The ministry also said Chen’s Cambodian citizenship was revoked in December 2025, clearing the way for his removal.
For months, Chen’s whereabouts had remained unclear after sweeping sanctions and criminal accusations were announced by Western authorities last October.
Prince Group Under Global Scrutiny
Chen has led Prince Group since around 2015, building it into a sprawling multinational with interests in real estate, financial services and consumer businesses across more than 30 countries.
Publicly, the group presented itself as a major regional investor.

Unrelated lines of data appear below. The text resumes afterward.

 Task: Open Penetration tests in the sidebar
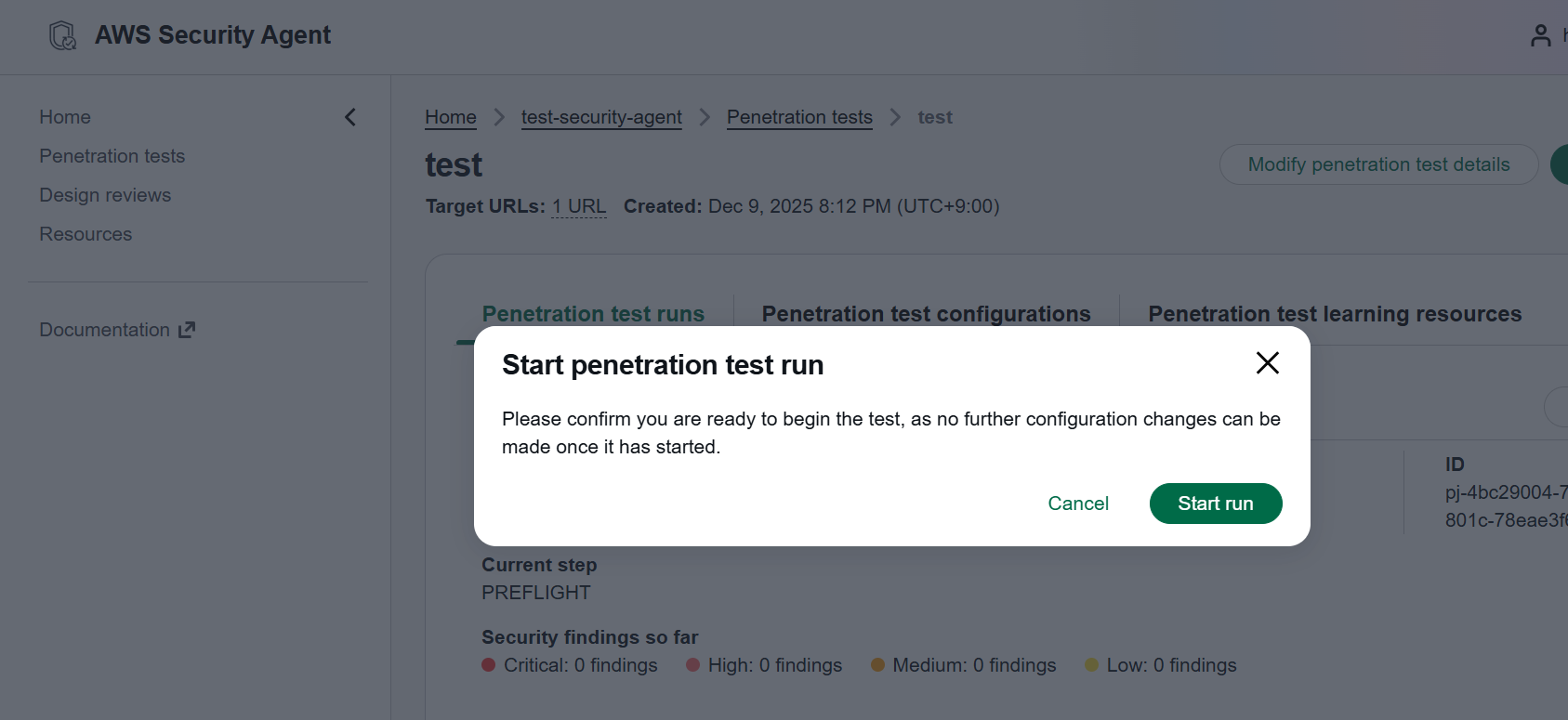click(112, 156)
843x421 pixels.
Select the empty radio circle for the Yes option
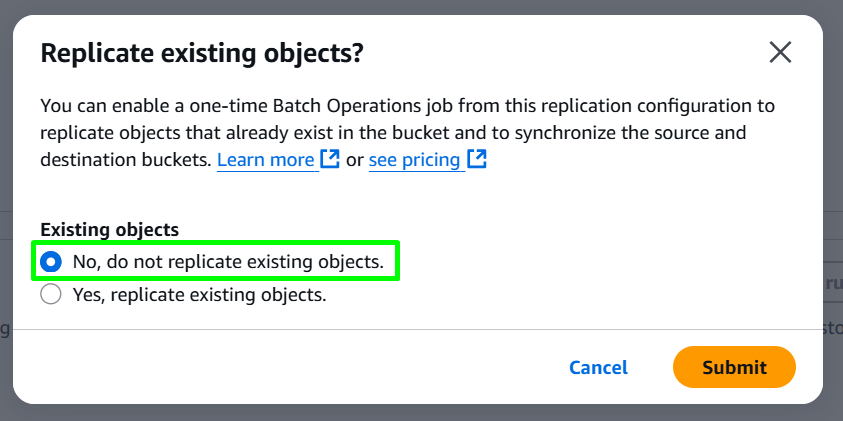click(51, 294)
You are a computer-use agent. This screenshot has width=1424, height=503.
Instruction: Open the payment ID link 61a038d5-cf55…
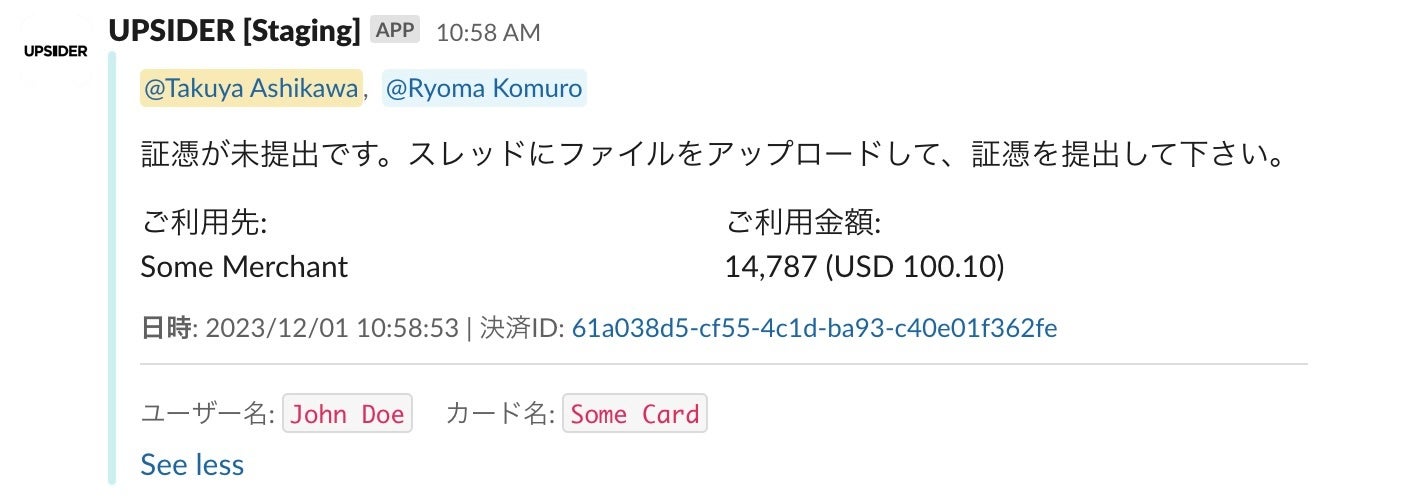tap(814, 328)
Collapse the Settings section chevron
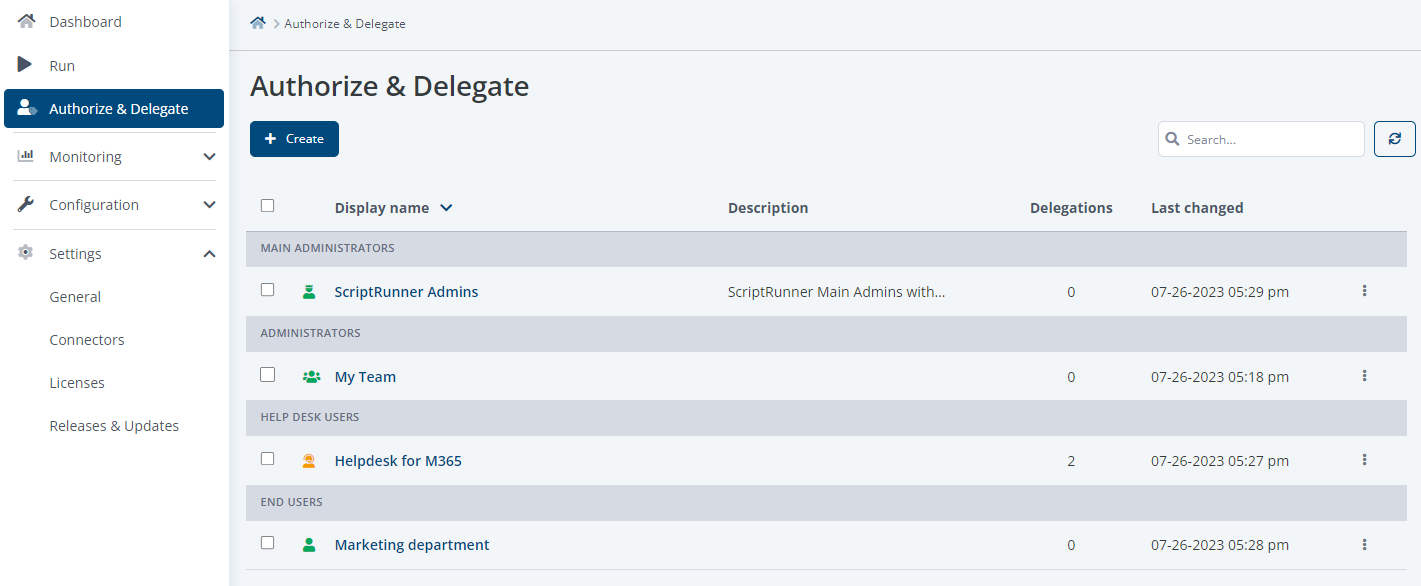This screenshot has width=1421, height=586. pos(209,254)
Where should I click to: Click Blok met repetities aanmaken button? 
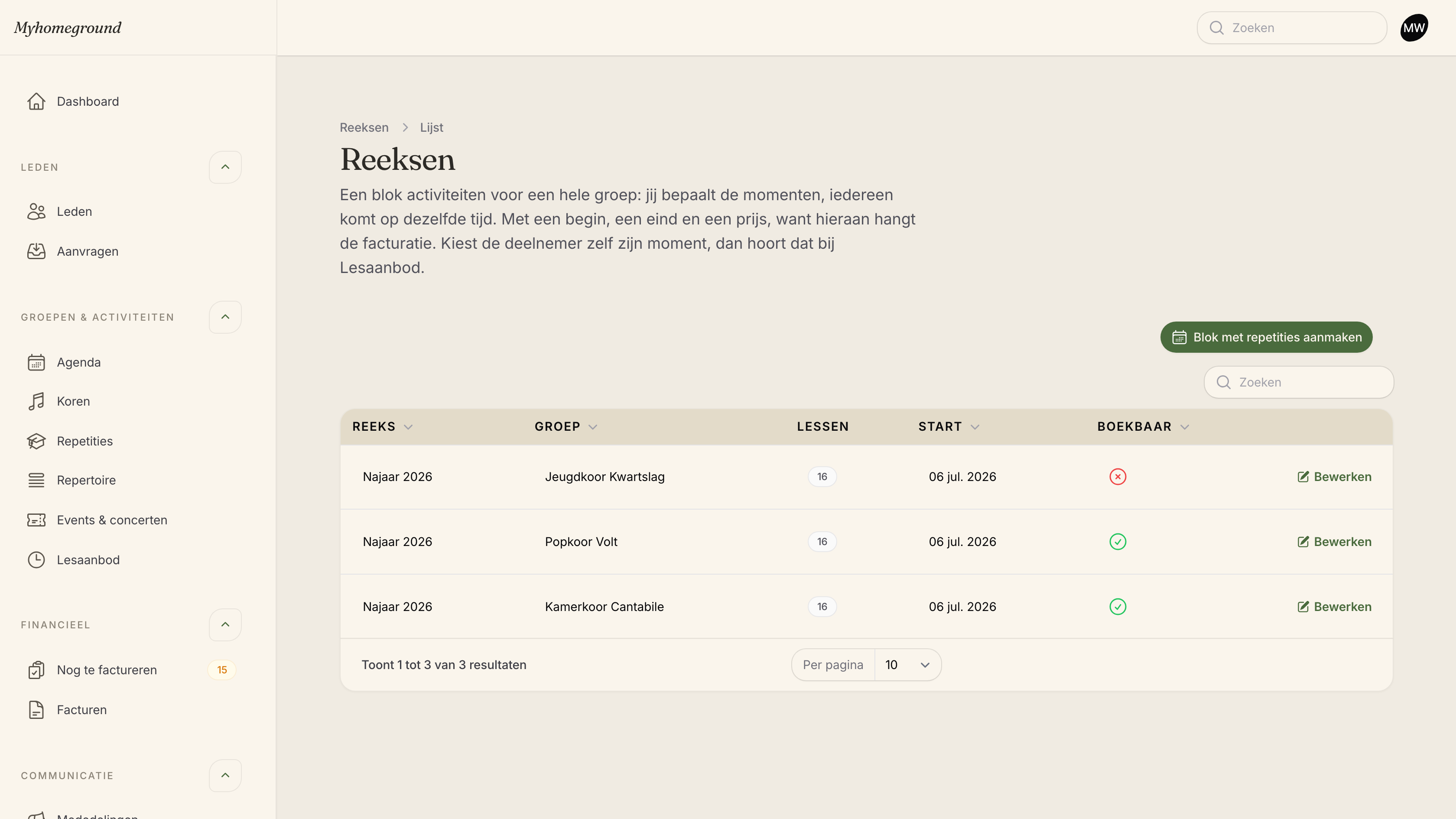pyautogui.click(x=1266, y=337)
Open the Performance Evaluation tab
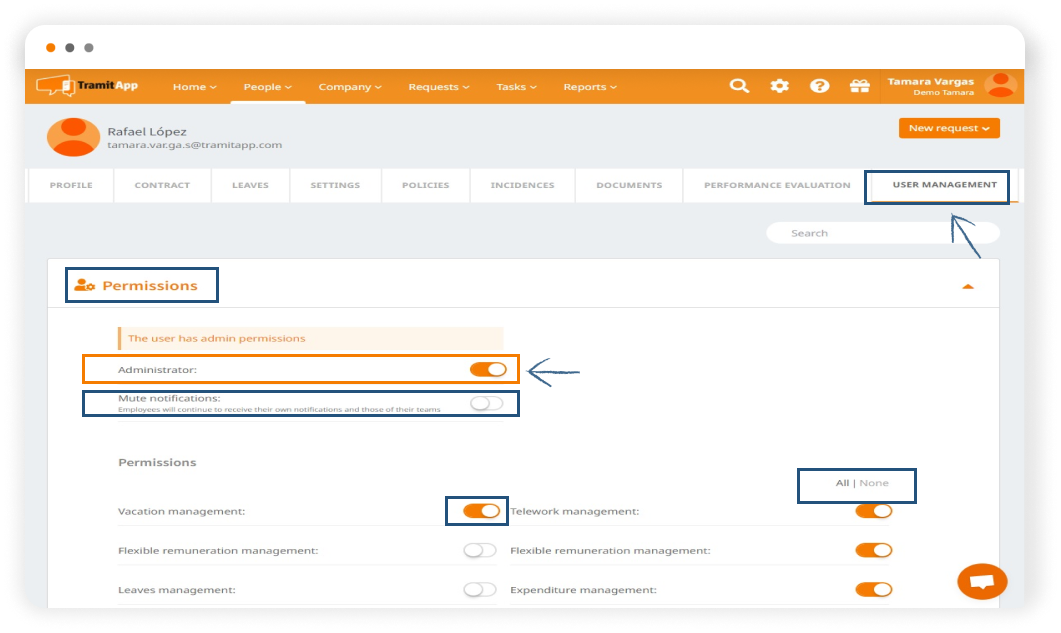This screenshot has width=1061, height=633. tap(777, 185)
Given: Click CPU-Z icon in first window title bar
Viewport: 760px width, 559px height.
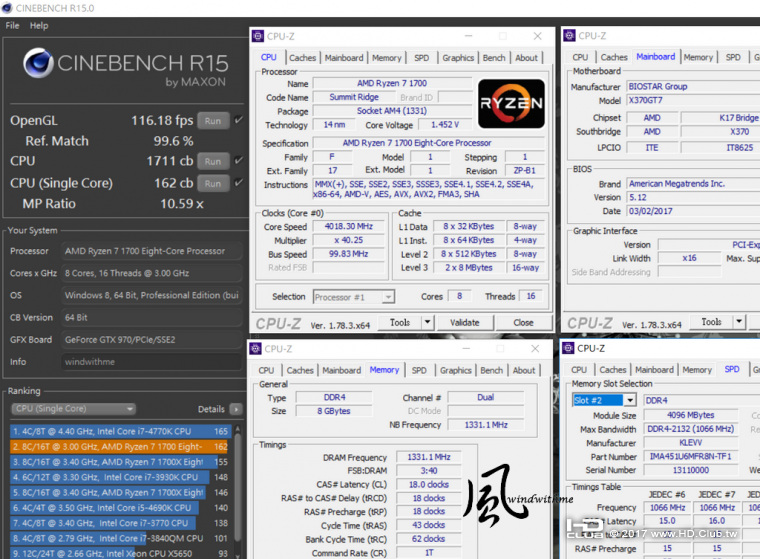Looking at the screenshot, I should point(258,36).
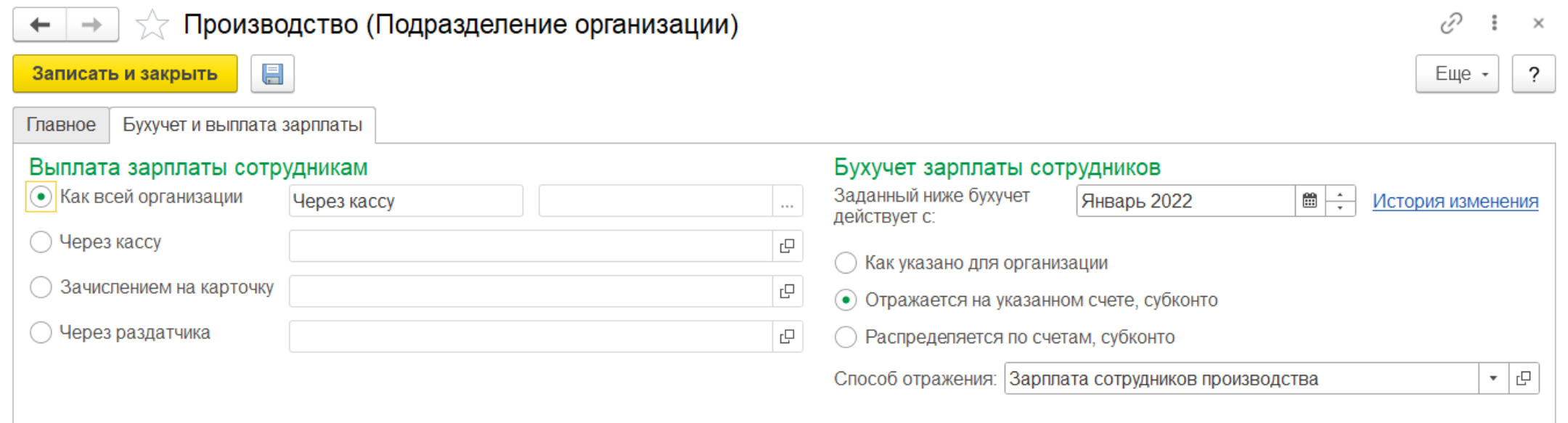This screenshot has width=1568, height=423.
Task: Expand the Способ отражения dropdown arrow
Action: click(1493, 378)
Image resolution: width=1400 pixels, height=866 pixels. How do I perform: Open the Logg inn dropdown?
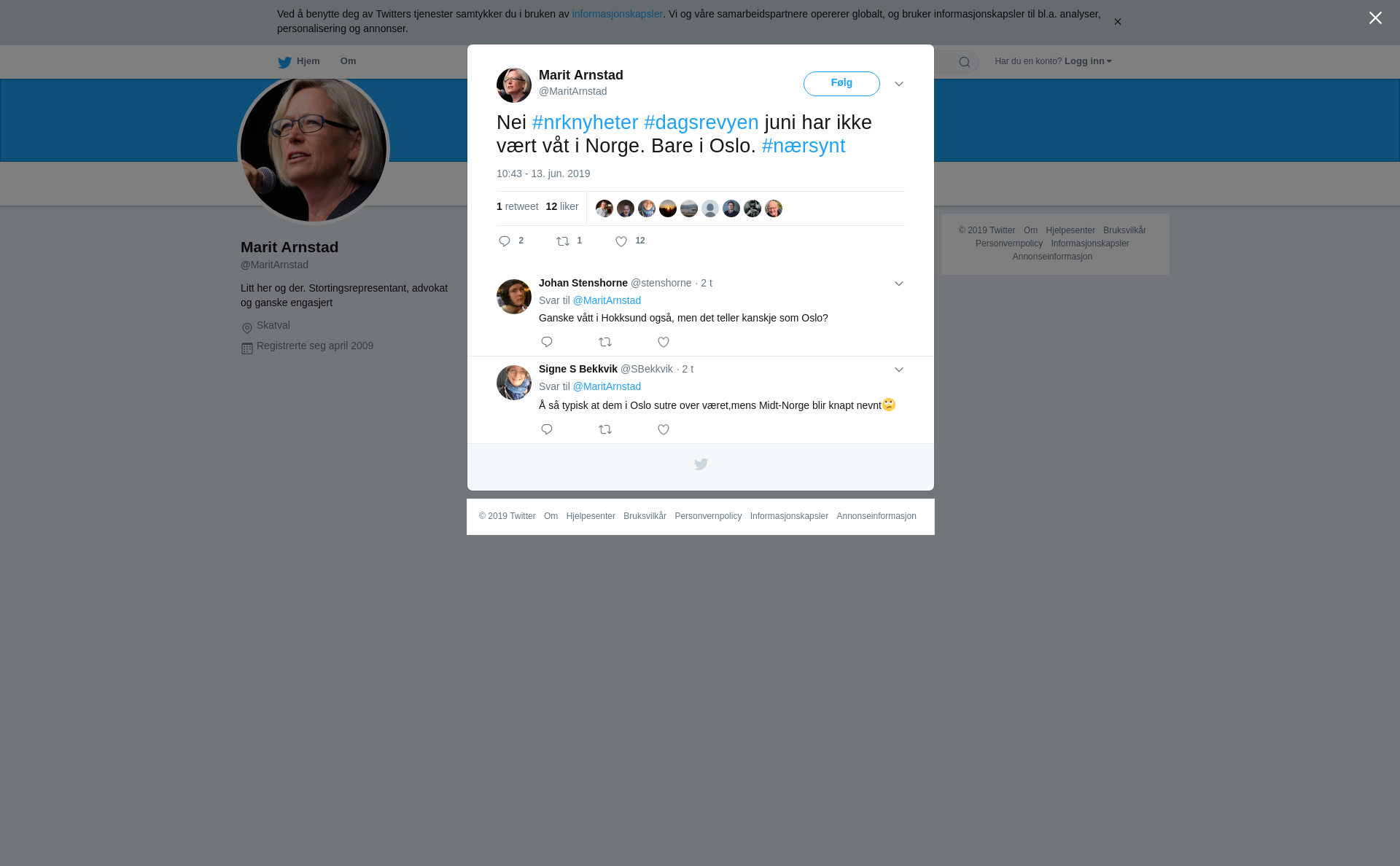1088,61
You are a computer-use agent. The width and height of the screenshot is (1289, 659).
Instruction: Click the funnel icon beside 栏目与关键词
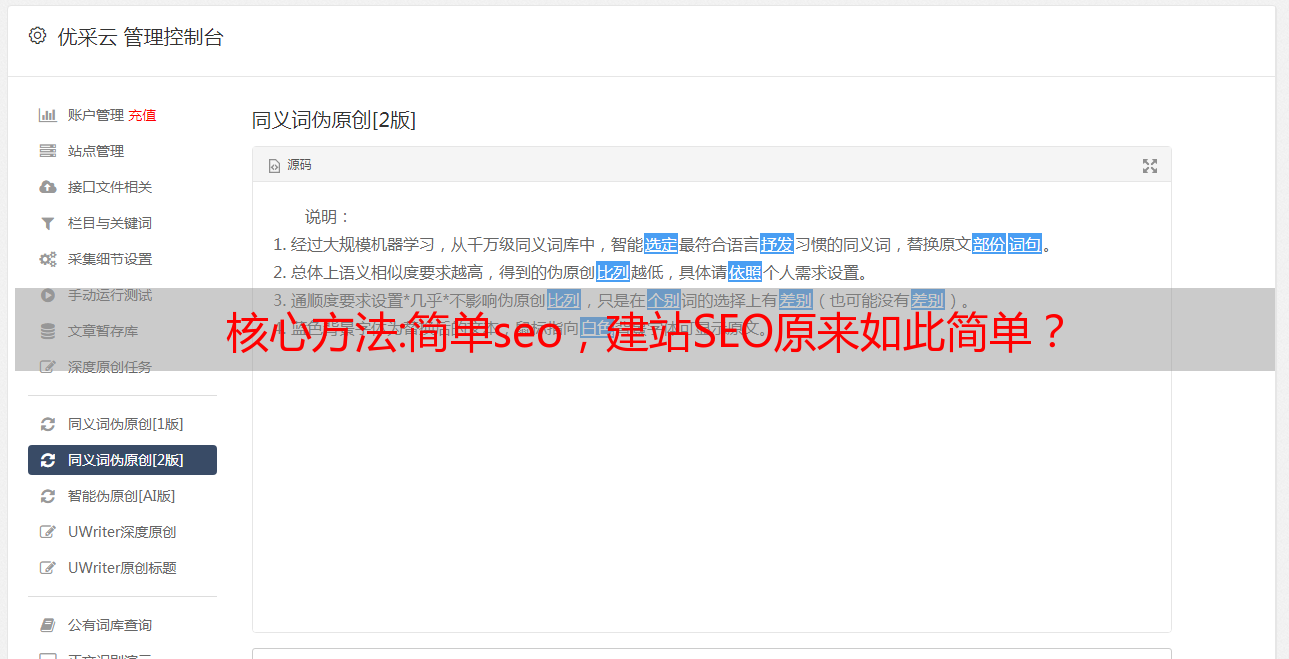[x=47, y=223]
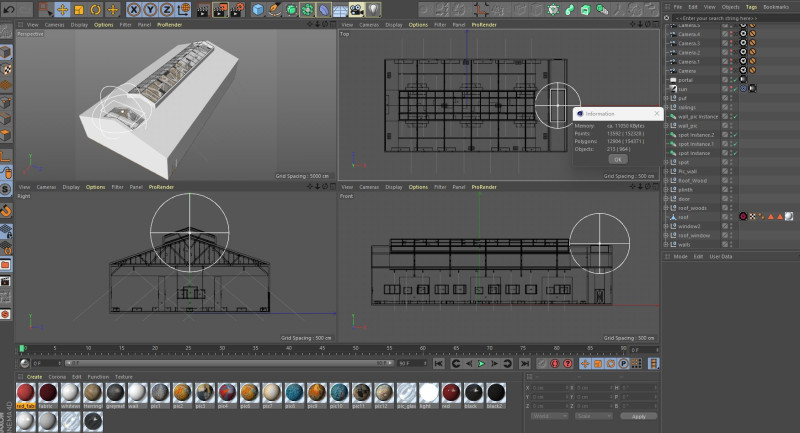The width and height of the screenshot is (800, 433).
Task: Expand the puf object in hierarchy
Action: click(x=666, y=99)
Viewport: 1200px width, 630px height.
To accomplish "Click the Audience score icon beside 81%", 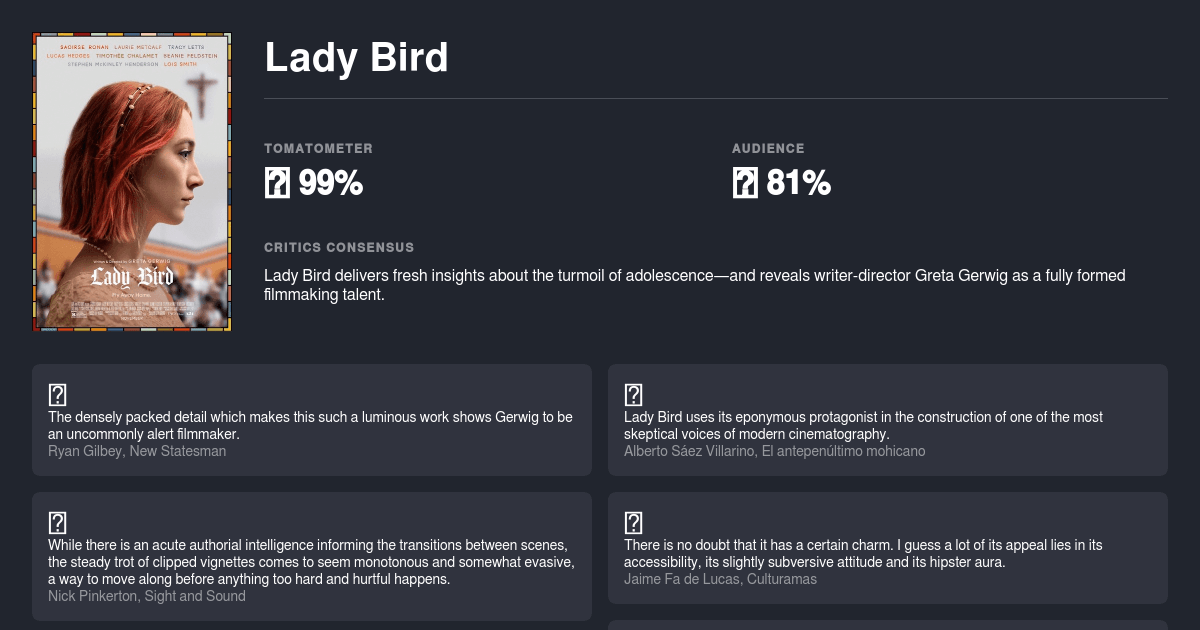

Privately, US prosecutors allege it operated as one of Asia’s largest transnational criminal organisations, using a web of more than 100 shell and holding companies to move and hide illicit funds worldwide.
According to the US Treasury, proceeds from scams were laundered through this network on an industrial scale.
The Biggest Bitcoin Seizure On Record
The crackdown escalated sharply on 14 October 2025.
US authorities, including the Department of Justice and the Treasury’s Office of Foreign Assets Control, filed a civil forfeiture complaint targeting 127,271 Bitcoin allegedly linked to Chen.
The haul was valued at about US$15 billion at the time, described by US prosecutors as the largest-ever seizure of Bitcoin.
On the same day, the US and the UK designated Prince Group as a Transnational Criminal Organisation.
OFAC later added 25 crypto wallet addresses linked to Chen, holding around US$780 million in Bitcoin, to its sanctions list.
Altogether, 146 individuals and entities were sanctioned.
Raids And Asset Freezes Spread Worldwide
The impact was immediate and global.
In Singapore, police raids on 30 October 2025 led to the seizure of more than S$150 million in assets, including six properties, a yacht and 11 luxury vehicles.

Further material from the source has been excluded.